従業員やその家族の祝い事や不幸に際し、就業規則等において慶弔見舞金の支給を定めている会社は多いです。
しかしこの慶弔見舞金、賃金にあたるかあたらないかなど、意外と扱いが複雑で難しいです。
- 労働保険料を算出する際の賃金総額
- 残業代単価
などの計算に含めるのかについても大事なポイントですので、今回整理します。
労働基準法における賃金とは
労働基準法においては、賃金の範囲をかなり広く対象としています。
労働基準法11条
この法律で賃金とは、賃金、給料、手当、賞与その他名称の如何を問わず、労働の対償として使用者が労働者に支払うすべてのものをいう。
しかしこの定義からでは、慶弔見舞金が賃金に該当するのか判断することは困難です。
具体的な労働の対償としての支給という性格は無いでしょうが、雇用関係のもとにおいて使用者が労働者に行う給付はすべて広い意味で労働の対価としての性格を持つとも考えられます。
賃金に関する行政解釈
昭和22年に発せられた行政解釈(昭22.9.13発基17)では、賃金について以下のように説明しています。
(1)労働者に支給される物または利益にして、次の各号に該当するものは賃金とみなす。
- 所定貨幣賃金にかわり支給するもの、すなわちその支給により貨幣賃金の減額を伴うもの
- 労働契約において、あらかじめ貨幣賃金のほかに支給が約束されているもの
(2)前期(1)に掲げるものであっても、次の各号に該当するものは賃金とみなさない。
- 代金を徴収するもの。
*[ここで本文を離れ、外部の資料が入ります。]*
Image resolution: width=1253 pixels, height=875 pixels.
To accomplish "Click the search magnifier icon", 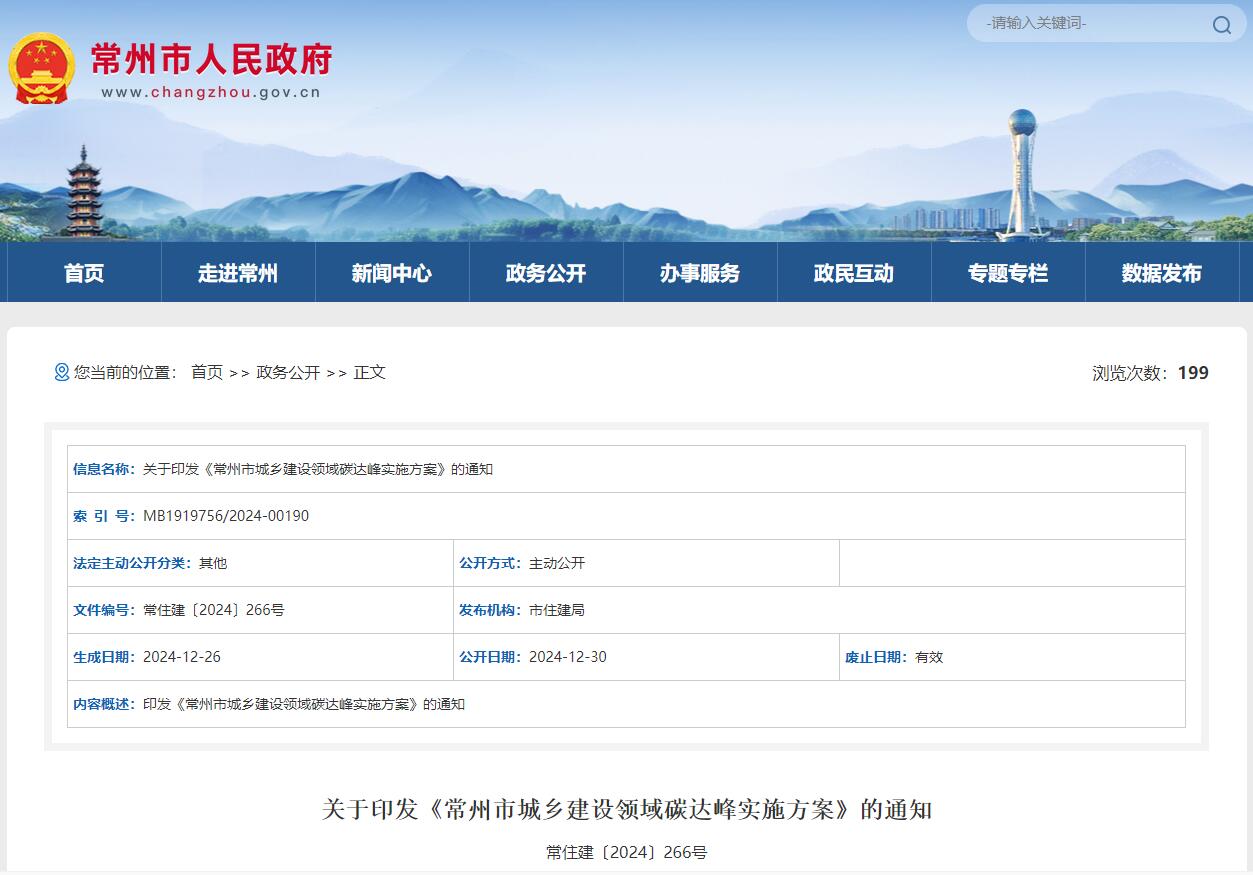I will (1221, 25).
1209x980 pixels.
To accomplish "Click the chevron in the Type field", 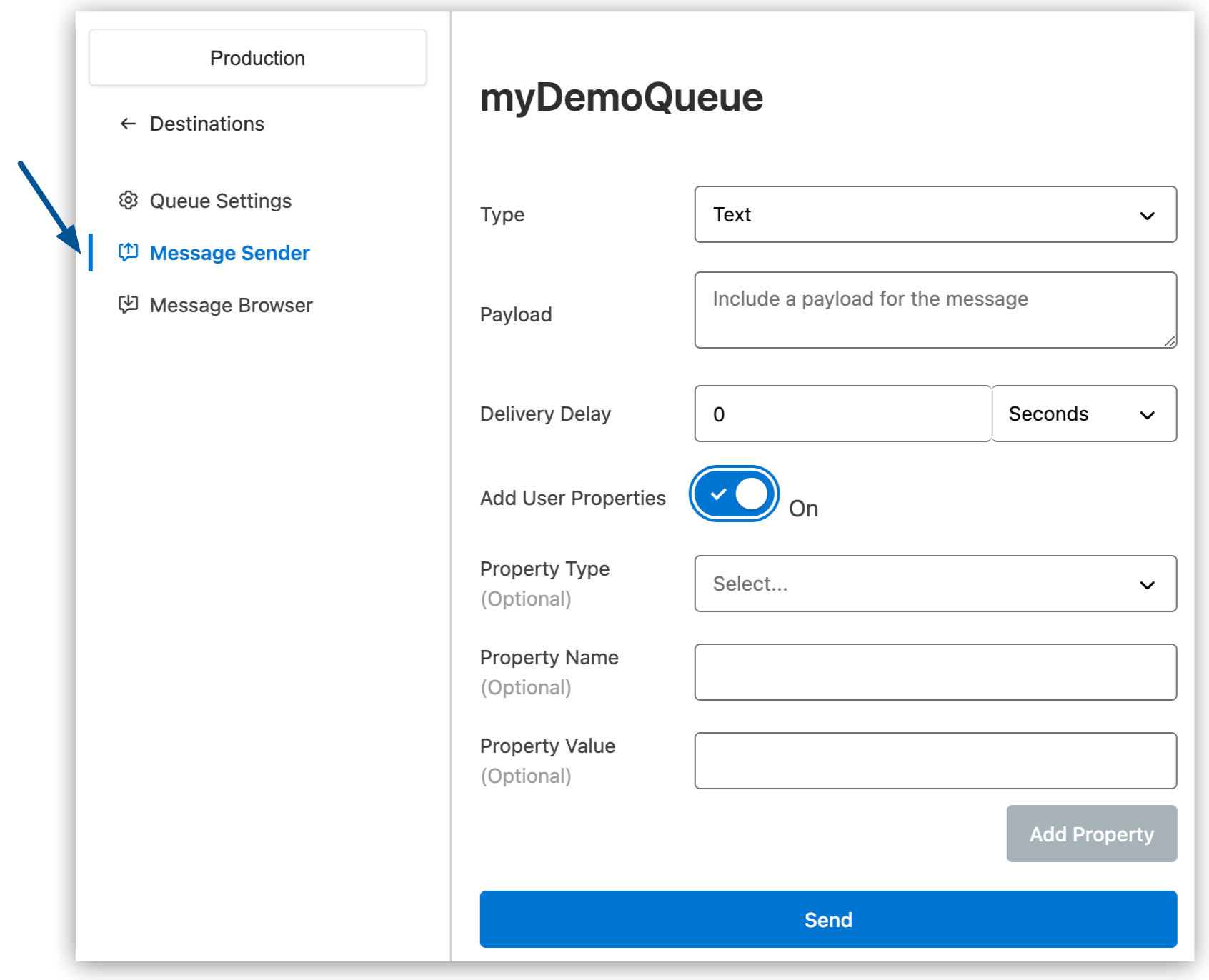I will pos(1147,216).
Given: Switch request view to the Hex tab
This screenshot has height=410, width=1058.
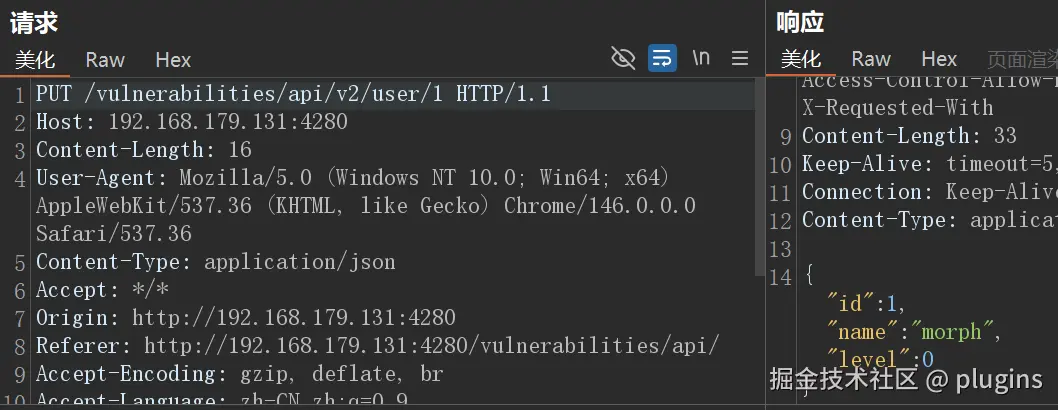Looking at the screenshot, I should 173,60.
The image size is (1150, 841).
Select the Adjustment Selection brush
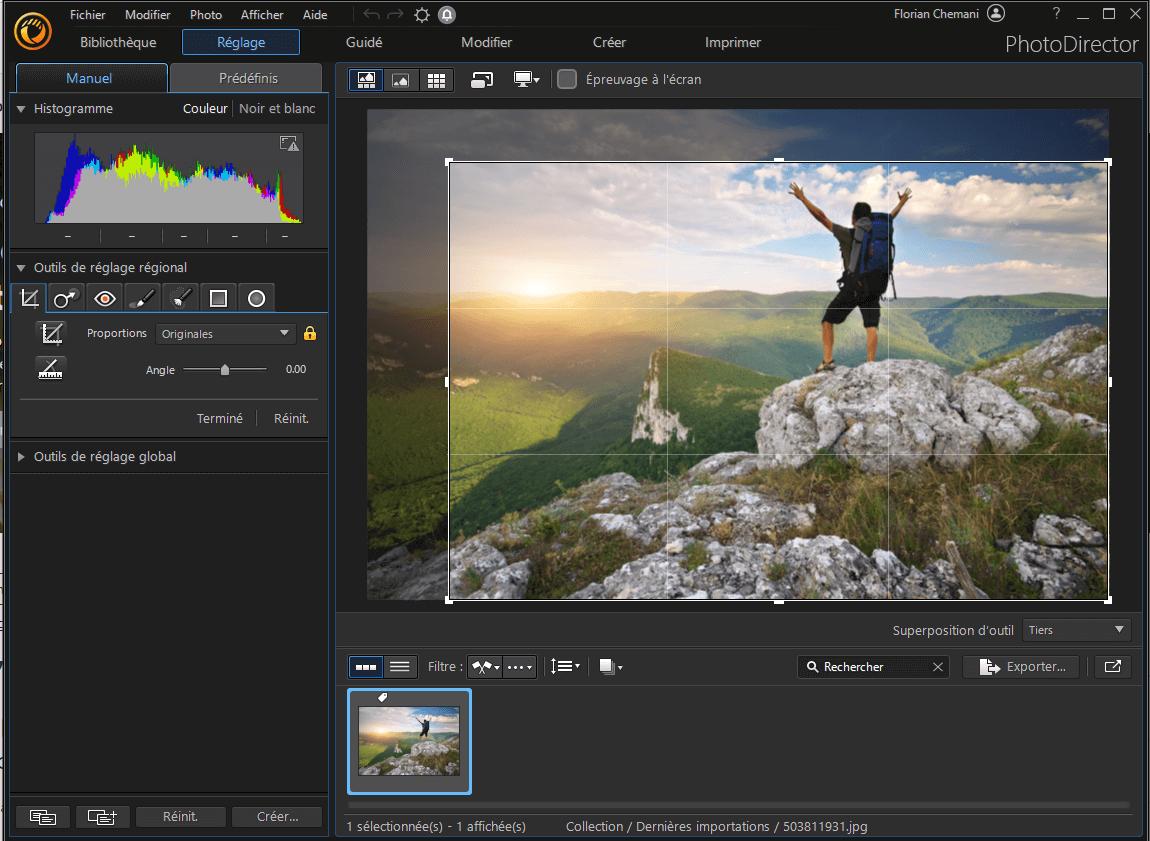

ただしその代金が非常に低額なものを除く。
- 労働者の厚生福利施設とみなされるもの
(3)労働協約、就業規則、労働契約等によってあらかじめ支給条件が明確である場合の退職手当、結婚祝金、死亡弔慰金、災害見舞金等。
以上をふまえ、就業規則等に基づき支給される慶弔見舞金は賃金に該当するとされています。
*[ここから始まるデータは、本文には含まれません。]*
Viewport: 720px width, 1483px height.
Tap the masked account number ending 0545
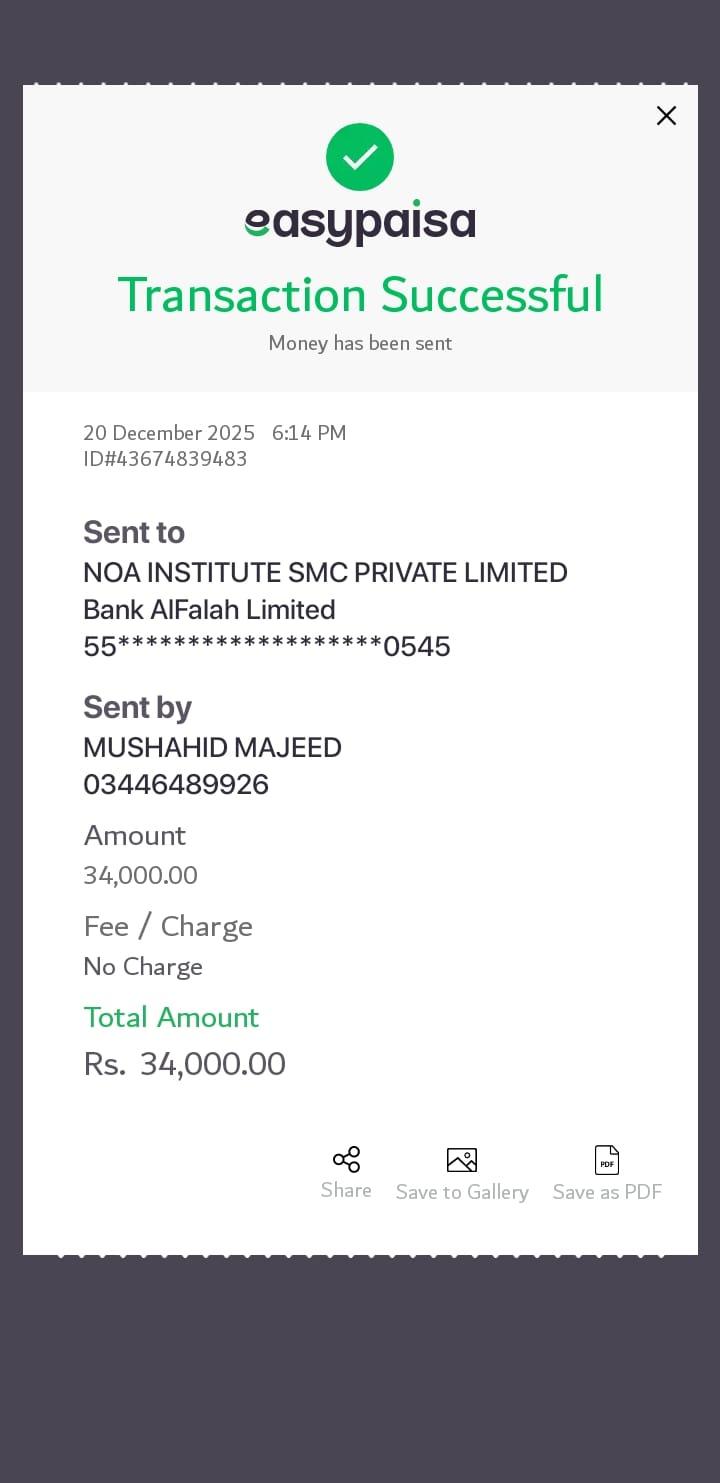coord(267,647)
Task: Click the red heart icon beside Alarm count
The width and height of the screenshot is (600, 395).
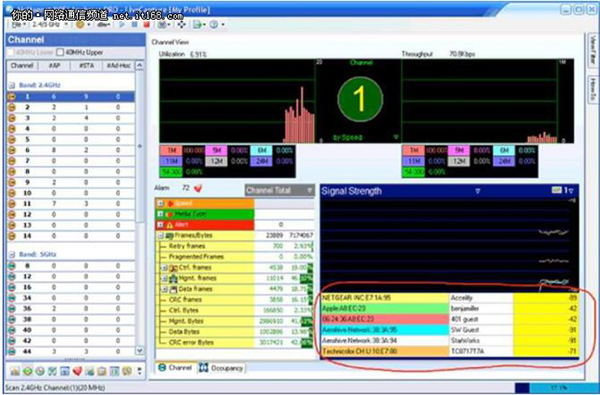Action: point(198,188)
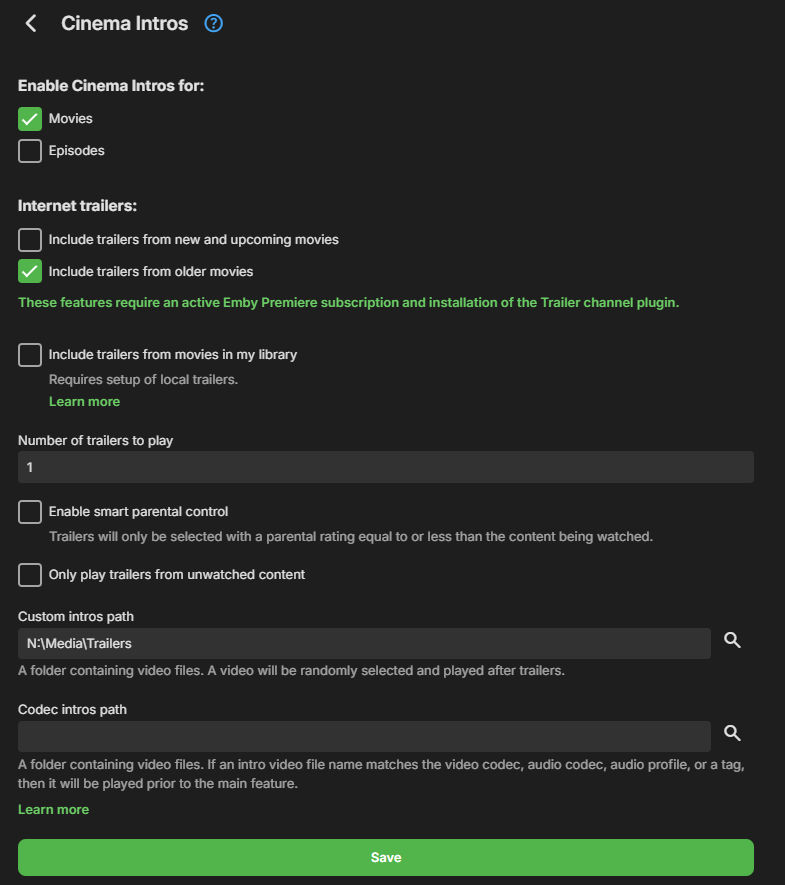785x885 pixels.
Task: Open Learn more link under local trailers
Action: point(84,402)
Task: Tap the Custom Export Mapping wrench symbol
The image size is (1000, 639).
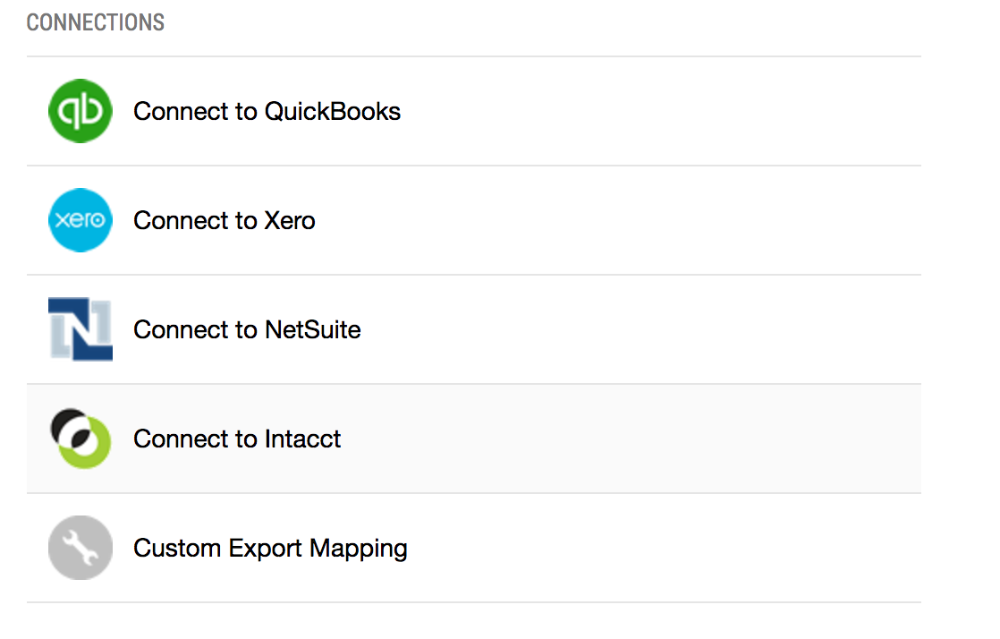Action: pos(80,548)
一方で、就業規則等には定めがなく、急遽臨時で支給されたように慶弔見舞金は賃金に該当しません。
労働保険料や残業代単価との混同に注意
慶弔見舞金が賃金に該当する場合でも、労働保険料を算出する際の賃金総額や残業代単価の算出においては除外することがあるので混同に注意が必要です。
労働保険料を算出する際においては、
- 結婚祝金
- 死亡弔慰金
- 災害見舞金
などの賃金は賃金総額に算入しないこととされています。
また残業代単価の計算においても、結婚祝金や死亡弔慰金のような「支給条件は予め確定されているが、支給事由の発生が不確定であり、かつ非常に稀に発生するもの」については、通常の労働時間の賃金とはいえないことから除外するとされています。
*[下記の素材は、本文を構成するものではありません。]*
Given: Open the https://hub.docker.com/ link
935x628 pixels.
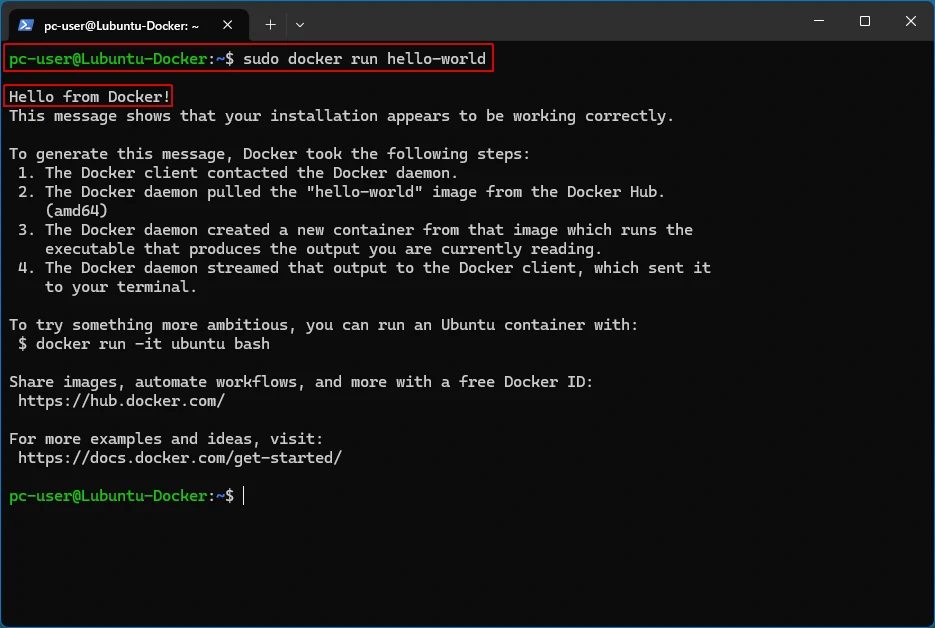Looking at the screenshot, I should pos(121,401).
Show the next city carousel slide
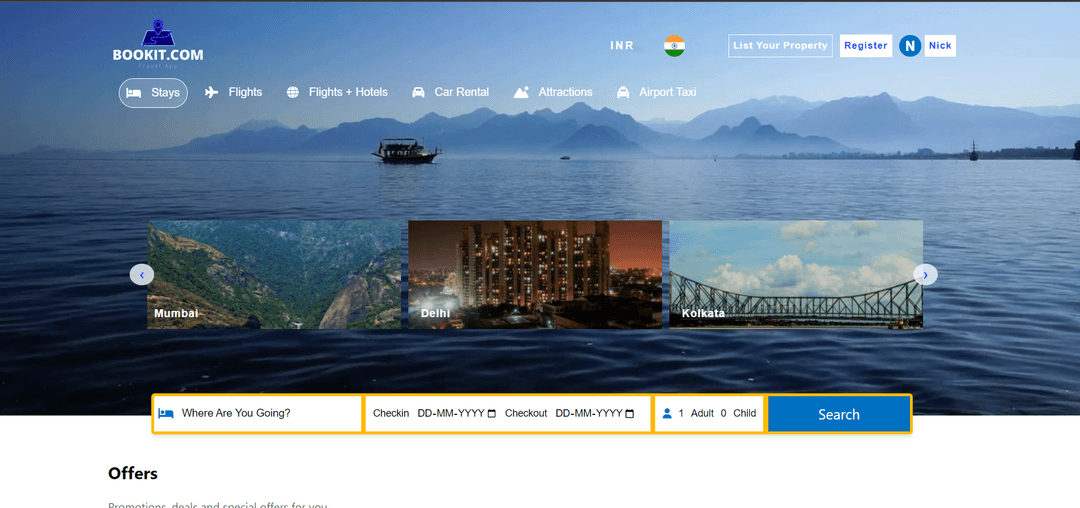The image size is (1080, 508). 925,274
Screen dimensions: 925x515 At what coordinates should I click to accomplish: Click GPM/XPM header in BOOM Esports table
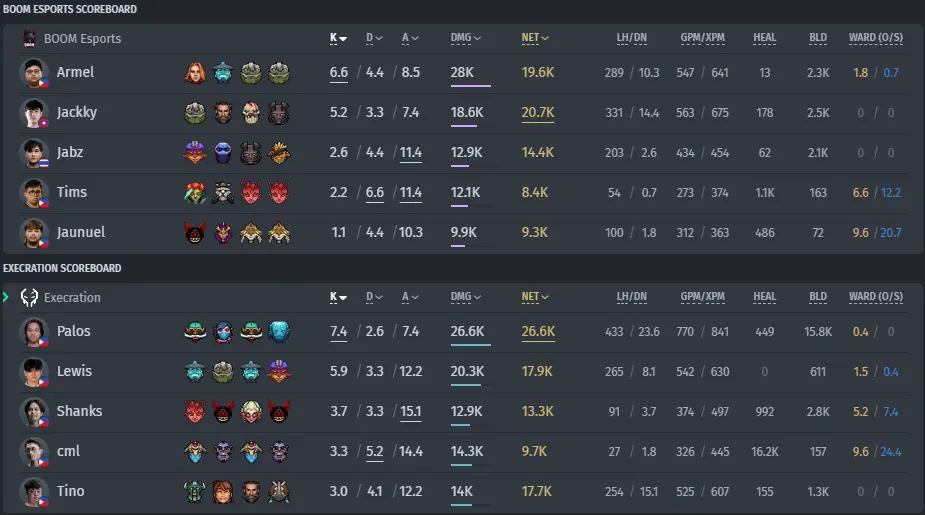702,38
このように、賃金であれば労働基準法において、例えば賃金支払いの五原則のような保護の対象となります。
- 通貨で
- 直接労働者に
- 全額を
- 毎月1回以上
- 一定の期日を定めて
支払わなければならない。(賃金支払の五原則)
しかし、賃金であっても
- 労働保険料を算出する際の賃金総額
- 残業代単価
などの算出においては除外するものもありますので、混同しないように注意しましょう。